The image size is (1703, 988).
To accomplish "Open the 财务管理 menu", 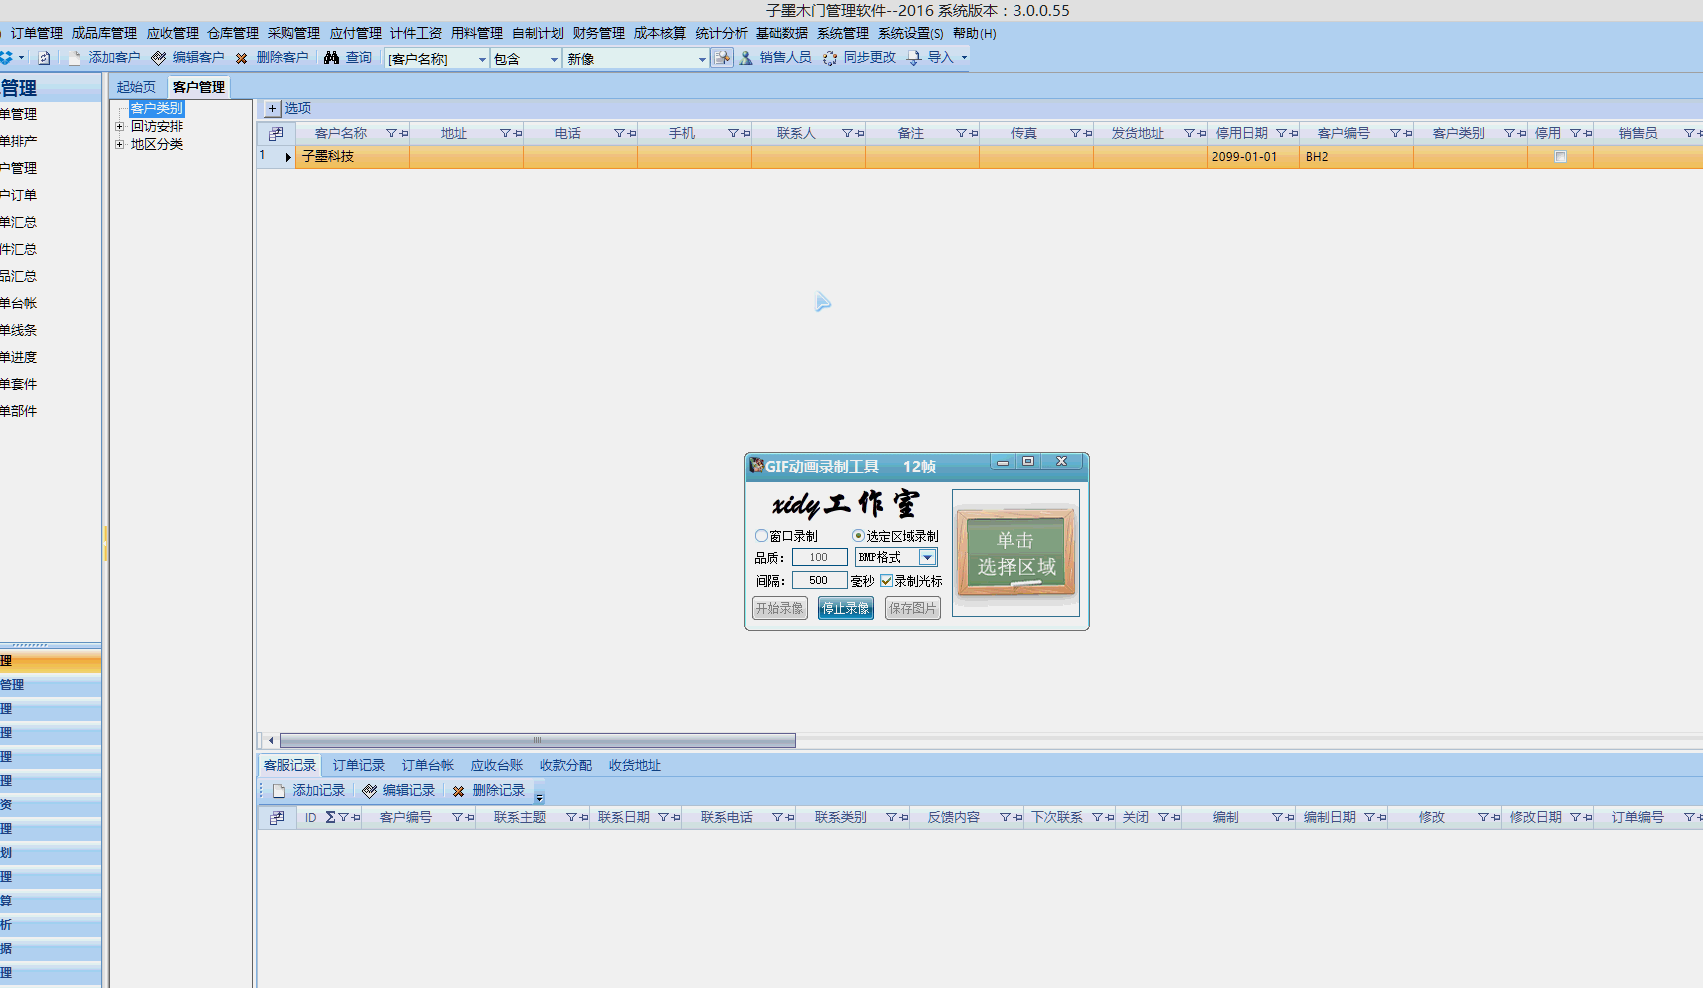I will tap(598, 33).
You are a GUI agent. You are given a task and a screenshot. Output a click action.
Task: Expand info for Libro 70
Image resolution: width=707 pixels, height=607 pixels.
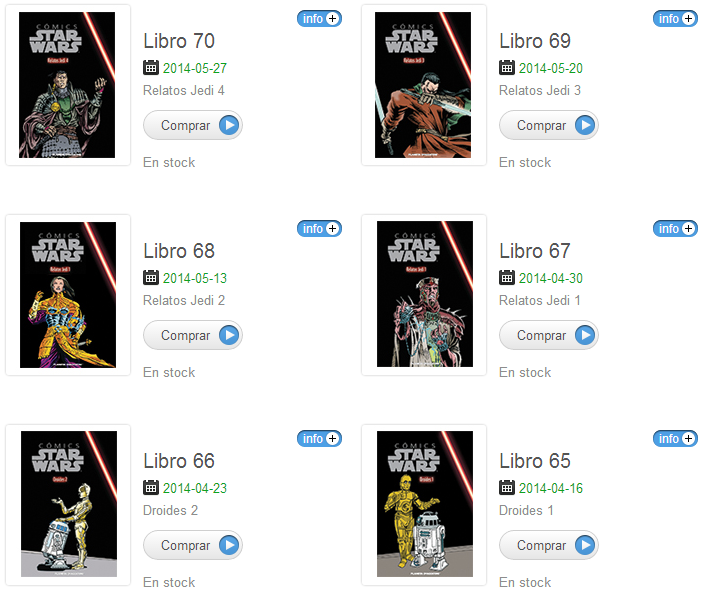pyautogui.click(x=319, y=18)
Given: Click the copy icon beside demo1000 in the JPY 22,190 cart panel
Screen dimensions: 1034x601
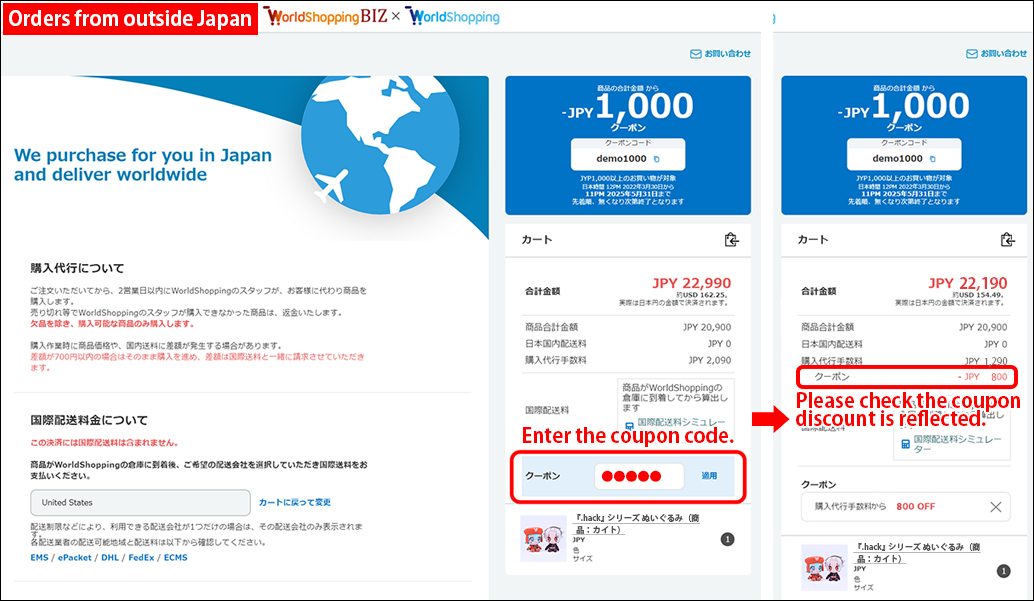Looking at the screenshot, I should pyautogui.click(x=932, y=159).
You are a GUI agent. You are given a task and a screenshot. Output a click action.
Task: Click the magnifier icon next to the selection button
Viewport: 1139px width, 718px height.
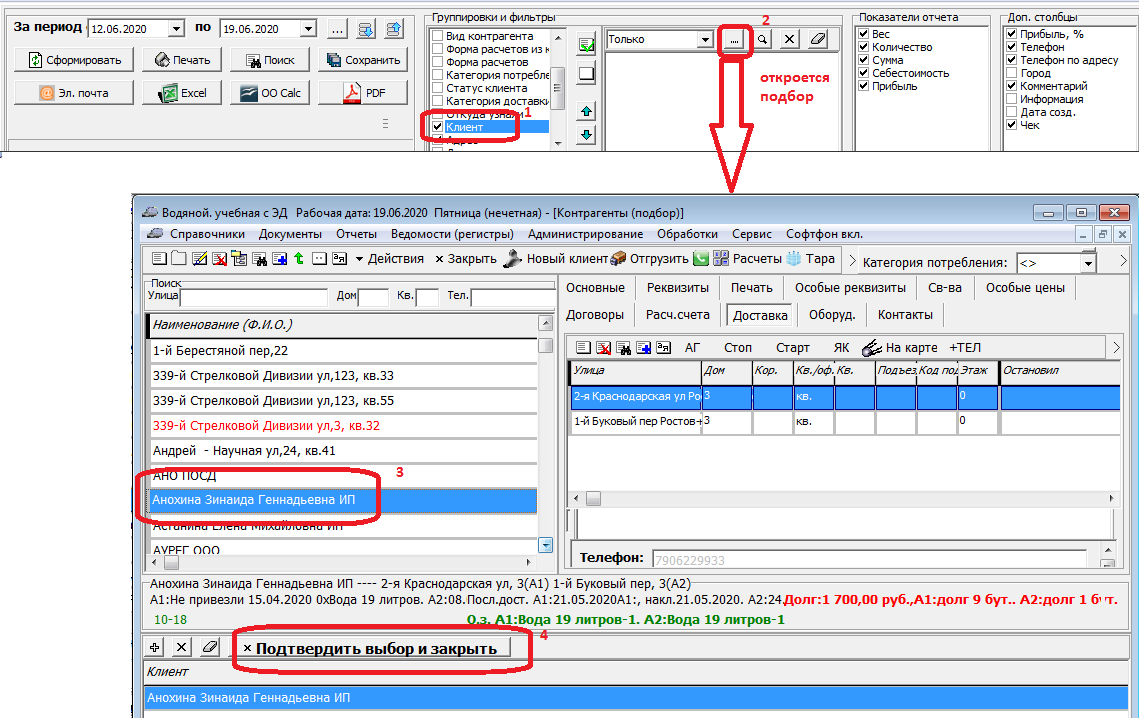point(762,40)
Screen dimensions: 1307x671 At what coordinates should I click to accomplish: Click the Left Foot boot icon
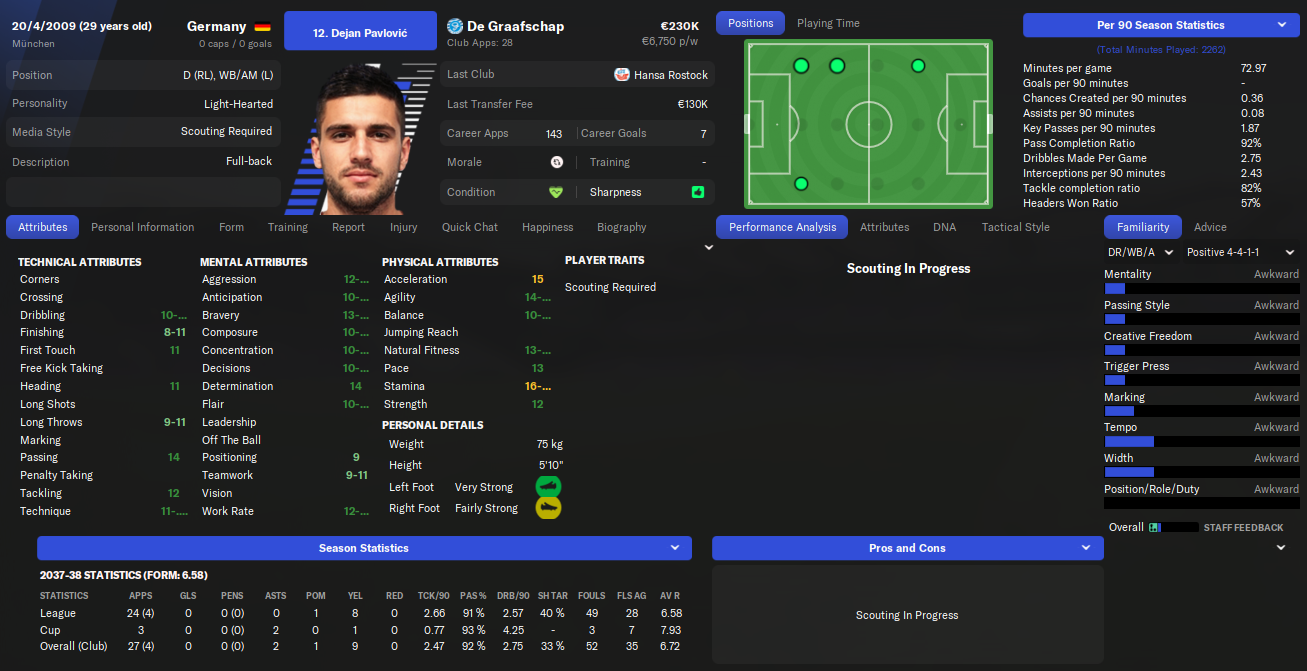click(548, 487)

§ Goal
Convert the data, starting with the line containing "Screen dimensions: 1307x671" and continuing through the end, into a two-column CSV with the headers instruction and response, one row per instruction. Put each field in quotes, replace line breaks with spaces, and leave the pictures out.

§ Solution
instruction,response
"Screen dimensions: 1307x671 At what coordinates should I click to accomplish: Click the Left Foot boot icon","click(548, 487)"